TASK OBJECTIVE – Identify each line below containing the string "Uncheck" and copy it.

Stored items
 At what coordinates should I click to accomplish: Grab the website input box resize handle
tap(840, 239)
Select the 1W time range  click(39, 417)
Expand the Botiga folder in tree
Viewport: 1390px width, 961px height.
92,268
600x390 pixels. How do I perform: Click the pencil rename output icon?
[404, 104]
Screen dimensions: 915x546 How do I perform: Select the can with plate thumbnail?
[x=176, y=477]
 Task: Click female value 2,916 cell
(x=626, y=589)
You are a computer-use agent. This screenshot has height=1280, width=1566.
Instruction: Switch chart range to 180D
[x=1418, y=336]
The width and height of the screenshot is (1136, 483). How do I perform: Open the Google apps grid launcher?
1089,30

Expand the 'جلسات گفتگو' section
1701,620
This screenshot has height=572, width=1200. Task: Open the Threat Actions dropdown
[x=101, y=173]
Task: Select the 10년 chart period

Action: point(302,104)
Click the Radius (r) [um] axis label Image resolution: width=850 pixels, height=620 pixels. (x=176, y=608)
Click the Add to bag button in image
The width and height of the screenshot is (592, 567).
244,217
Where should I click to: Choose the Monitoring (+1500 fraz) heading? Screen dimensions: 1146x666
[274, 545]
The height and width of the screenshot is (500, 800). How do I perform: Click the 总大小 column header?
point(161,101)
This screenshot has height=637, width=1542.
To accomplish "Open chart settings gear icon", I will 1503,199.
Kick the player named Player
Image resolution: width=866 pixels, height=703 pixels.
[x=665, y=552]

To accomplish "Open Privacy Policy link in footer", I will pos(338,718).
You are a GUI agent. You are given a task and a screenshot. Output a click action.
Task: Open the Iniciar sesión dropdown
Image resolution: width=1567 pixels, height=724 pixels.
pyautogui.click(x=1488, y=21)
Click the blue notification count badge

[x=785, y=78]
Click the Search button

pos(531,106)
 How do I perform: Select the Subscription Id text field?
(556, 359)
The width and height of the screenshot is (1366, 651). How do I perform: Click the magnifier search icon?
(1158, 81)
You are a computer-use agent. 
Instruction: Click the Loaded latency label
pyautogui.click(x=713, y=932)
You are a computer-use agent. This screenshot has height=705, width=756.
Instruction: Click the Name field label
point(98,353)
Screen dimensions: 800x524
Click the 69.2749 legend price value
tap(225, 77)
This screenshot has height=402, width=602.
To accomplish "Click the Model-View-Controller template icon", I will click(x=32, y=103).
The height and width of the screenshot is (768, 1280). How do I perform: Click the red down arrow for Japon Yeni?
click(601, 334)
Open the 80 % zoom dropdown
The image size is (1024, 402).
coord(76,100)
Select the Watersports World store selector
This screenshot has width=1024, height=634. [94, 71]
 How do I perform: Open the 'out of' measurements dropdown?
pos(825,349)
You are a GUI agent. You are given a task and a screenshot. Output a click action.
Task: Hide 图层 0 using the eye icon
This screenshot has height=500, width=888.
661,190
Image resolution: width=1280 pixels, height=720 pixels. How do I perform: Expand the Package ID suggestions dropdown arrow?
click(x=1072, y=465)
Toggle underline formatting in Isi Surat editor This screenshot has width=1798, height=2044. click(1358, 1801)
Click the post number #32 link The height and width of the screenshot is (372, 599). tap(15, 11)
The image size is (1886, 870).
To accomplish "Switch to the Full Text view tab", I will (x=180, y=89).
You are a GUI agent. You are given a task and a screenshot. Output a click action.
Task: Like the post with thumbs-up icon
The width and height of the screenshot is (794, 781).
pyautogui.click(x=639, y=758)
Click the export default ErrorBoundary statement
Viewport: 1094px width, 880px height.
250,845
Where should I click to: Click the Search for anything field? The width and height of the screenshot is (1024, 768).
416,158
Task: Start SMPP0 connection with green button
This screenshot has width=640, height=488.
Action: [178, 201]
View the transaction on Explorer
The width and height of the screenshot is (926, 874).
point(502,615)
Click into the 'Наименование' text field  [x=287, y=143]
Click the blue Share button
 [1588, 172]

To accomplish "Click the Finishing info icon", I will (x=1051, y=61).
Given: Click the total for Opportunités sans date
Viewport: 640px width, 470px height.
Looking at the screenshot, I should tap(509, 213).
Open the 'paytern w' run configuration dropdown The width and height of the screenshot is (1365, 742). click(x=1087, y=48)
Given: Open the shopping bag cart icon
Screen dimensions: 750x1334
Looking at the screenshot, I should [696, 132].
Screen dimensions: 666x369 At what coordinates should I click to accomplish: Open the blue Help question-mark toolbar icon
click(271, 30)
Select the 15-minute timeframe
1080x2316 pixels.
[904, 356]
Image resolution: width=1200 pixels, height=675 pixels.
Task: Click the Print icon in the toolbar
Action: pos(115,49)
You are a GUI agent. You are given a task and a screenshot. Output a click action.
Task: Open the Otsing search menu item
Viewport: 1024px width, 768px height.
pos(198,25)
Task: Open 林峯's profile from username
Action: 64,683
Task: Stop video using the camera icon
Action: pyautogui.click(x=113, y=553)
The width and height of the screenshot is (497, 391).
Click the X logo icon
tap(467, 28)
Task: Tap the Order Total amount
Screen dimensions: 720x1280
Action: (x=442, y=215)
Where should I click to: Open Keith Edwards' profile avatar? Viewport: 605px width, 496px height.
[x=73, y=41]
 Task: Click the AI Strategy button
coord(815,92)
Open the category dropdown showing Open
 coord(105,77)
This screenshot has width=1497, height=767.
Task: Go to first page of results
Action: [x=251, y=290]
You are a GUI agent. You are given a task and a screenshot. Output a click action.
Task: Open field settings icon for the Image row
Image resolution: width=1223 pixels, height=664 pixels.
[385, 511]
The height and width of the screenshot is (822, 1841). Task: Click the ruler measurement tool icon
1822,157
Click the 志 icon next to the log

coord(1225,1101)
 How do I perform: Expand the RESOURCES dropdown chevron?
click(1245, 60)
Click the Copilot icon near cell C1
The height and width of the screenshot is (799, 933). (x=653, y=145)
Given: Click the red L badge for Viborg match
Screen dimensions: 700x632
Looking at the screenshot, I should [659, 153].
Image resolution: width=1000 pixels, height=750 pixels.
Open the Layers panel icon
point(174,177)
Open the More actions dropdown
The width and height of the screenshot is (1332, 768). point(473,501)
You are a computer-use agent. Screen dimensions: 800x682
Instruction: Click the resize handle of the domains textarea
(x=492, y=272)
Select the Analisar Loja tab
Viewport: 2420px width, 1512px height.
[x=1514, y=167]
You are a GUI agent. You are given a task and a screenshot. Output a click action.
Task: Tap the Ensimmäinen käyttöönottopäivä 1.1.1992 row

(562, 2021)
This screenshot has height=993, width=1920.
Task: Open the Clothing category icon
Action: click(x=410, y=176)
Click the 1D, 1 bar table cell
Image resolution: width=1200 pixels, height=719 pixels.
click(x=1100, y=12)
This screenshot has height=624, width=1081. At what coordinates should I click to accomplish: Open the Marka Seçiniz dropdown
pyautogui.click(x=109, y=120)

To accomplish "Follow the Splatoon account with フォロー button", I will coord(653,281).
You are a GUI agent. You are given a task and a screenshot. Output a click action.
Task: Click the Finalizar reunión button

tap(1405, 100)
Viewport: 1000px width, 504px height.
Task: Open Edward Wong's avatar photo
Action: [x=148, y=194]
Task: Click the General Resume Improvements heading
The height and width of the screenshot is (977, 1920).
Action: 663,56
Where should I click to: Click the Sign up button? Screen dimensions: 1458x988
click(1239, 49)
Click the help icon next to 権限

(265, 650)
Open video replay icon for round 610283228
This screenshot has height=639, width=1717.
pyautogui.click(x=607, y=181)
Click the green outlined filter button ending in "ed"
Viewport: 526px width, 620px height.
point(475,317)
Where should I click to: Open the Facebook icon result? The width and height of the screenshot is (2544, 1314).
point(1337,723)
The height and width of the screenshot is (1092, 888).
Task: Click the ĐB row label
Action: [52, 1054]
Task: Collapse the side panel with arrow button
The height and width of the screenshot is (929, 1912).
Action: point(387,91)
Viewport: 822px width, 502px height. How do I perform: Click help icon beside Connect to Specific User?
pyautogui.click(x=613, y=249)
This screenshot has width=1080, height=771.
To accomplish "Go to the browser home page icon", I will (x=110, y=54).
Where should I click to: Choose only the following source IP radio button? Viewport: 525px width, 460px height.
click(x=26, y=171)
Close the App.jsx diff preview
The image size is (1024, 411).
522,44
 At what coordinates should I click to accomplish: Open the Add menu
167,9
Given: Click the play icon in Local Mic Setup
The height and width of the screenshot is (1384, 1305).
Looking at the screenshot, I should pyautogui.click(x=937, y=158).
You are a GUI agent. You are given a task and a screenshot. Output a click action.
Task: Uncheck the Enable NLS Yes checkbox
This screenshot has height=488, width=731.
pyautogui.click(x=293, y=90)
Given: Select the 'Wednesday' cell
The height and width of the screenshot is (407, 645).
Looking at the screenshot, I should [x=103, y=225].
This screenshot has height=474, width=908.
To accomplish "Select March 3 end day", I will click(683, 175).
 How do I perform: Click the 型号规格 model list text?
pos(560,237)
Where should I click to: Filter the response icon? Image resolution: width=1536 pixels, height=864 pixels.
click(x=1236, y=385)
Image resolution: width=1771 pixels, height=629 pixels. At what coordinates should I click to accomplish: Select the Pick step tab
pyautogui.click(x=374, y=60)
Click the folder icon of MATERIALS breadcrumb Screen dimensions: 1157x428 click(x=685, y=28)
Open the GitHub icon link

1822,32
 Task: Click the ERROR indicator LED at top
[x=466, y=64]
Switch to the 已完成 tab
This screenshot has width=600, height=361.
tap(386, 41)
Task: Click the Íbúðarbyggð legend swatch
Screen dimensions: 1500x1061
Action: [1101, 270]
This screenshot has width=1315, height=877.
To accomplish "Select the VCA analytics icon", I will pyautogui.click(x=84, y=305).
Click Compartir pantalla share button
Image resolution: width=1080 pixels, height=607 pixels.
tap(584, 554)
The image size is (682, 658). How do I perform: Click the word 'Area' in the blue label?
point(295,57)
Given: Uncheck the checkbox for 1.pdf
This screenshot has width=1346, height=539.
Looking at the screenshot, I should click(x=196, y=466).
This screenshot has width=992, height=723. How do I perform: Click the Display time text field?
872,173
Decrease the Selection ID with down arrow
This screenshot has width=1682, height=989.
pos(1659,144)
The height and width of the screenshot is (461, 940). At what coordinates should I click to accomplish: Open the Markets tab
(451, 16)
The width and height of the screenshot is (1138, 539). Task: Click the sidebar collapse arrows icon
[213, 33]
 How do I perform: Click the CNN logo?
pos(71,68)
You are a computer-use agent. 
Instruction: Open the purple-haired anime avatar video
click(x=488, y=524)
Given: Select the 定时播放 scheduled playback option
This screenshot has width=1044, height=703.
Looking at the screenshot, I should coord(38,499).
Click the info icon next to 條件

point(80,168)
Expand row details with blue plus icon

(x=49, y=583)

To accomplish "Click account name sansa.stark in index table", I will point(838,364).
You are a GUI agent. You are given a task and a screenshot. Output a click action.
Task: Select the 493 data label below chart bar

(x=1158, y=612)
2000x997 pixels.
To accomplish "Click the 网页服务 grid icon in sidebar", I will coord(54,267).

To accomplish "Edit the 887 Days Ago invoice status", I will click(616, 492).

SOLUTION FOR THIS EXERCISE –
Task: Uncheck the Enable NLS Yes checkbox
Given: Uncheck the checkbox for 1.pdf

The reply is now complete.